■ What you will do:
Copy every line of the records below that holds the word "node".
________________
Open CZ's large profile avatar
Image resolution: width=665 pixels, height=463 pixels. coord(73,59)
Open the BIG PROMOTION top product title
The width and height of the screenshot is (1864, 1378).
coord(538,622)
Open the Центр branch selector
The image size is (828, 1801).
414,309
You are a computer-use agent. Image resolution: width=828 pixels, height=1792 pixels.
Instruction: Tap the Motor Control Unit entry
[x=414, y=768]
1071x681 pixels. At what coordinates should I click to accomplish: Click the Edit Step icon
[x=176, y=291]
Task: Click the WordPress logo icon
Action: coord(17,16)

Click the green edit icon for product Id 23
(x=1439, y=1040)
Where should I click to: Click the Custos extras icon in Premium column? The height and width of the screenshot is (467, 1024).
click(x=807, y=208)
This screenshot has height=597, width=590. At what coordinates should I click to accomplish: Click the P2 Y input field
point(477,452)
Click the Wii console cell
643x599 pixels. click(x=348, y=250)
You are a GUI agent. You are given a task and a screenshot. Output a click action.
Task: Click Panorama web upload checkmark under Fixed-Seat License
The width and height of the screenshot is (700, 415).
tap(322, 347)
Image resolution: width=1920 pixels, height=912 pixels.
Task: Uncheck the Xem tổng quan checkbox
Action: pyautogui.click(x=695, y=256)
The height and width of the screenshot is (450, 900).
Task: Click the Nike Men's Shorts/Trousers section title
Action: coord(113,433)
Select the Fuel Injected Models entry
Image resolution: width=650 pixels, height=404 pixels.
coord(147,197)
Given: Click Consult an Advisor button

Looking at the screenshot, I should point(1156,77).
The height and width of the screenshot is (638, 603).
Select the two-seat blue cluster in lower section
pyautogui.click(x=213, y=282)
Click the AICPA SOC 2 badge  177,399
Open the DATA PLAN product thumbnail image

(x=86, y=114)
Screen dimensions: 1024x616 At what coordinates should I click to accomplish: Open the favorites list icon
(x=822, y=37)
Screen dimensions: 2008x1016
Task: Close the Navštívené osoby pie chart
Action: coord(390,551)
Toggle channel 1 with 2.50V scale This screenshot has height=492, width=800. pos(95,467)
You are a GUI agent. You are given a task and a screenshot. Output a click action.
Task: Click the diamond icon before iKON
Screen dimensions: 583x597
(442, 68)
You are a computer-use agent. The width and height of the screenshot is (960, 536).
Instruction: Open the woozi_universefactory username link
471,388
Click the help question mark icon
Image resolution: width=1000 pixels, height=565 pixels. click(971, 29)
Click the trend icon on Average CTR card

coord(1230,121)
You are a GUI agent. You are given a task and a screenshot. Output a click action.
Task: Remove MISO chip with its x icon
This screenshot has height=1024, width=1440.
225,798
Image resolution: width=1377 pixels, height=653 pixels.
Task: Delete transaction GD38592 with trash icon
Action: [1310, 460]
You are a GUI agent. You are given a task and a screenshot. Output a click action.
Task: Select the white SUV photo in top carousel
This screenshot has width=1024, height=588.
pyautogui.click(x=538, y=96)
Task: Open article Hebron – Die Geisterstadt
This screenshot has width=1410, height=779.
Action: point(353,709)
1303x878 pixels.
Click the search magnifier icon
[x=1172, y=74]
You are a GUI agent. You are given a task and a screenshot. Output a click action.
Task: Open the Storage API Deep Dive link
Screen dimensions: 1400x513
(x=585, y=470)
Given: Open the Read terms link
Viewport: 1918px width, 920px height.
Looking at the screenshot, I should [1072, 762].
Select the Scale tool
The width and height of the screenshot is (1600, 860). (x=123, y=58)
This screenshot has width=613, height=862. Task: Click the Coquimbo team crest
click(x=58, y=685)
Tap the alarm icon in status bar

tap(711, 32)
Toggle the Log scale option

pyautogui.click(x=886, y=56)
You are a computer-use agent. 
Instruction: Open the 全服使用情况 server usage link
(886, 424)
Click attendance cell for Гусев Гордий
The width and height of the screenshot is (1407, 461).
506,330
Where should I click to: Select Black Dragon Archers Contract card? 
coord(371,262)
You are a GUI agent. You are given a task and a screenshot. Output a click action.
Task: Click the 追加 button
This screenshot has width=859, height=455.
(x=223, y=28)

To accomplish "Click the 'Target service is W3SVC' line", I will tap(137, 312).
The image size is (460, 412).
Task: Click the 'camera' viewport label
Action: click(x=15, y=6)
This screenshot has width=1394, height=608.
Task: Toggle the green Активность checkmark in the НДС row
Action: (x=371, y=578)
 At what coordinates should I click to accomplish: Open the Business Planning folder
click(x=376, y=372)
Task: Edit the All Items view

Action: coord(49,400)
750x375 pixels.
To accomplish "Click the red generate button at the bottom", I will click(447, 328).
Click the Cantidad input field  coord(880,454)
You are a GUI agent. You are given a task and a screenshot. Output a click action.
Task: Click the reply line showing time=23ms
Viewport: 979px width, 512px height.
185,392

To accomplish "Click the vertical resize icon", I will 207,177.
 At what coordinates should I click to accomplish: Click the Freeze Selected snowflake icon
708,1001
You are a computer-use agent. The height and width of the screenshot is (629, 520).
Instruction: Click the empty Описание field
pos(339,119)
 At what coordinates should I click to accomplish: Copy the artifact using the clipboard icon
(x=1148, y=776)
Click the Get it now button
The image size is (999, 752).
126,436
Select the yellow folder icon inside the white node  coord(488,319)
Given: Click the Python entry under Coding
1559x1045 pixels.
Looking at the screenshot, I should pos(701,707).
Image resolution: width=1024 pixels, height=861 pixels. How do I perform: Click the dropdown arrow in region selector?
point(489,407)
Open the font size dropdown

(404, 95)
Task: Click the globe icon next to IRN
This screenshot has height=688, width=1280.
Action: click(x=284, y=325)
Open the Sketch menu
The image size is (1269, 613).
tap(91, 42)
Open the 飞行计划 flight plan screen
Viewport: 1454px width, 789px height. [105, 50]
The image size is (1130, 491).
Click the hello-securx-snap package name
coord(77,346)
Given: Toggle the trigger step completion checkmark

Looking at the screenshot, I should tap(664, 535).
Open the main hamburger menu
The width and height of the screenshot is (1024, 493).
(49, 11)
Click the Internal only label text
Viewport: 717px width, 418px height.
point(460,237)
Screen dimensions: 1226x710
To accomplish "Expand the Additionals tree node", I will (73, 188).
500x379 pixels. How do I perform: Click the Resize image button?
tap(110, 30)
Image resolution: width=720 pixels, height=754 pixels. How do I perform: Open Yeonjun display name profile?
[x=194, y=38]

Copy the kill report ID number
________________
■ Task result:
Select the yellow folder icon inside the white node  coord(488,319)
To accomplish "Expand the Additionals tree node", I will (73, 188).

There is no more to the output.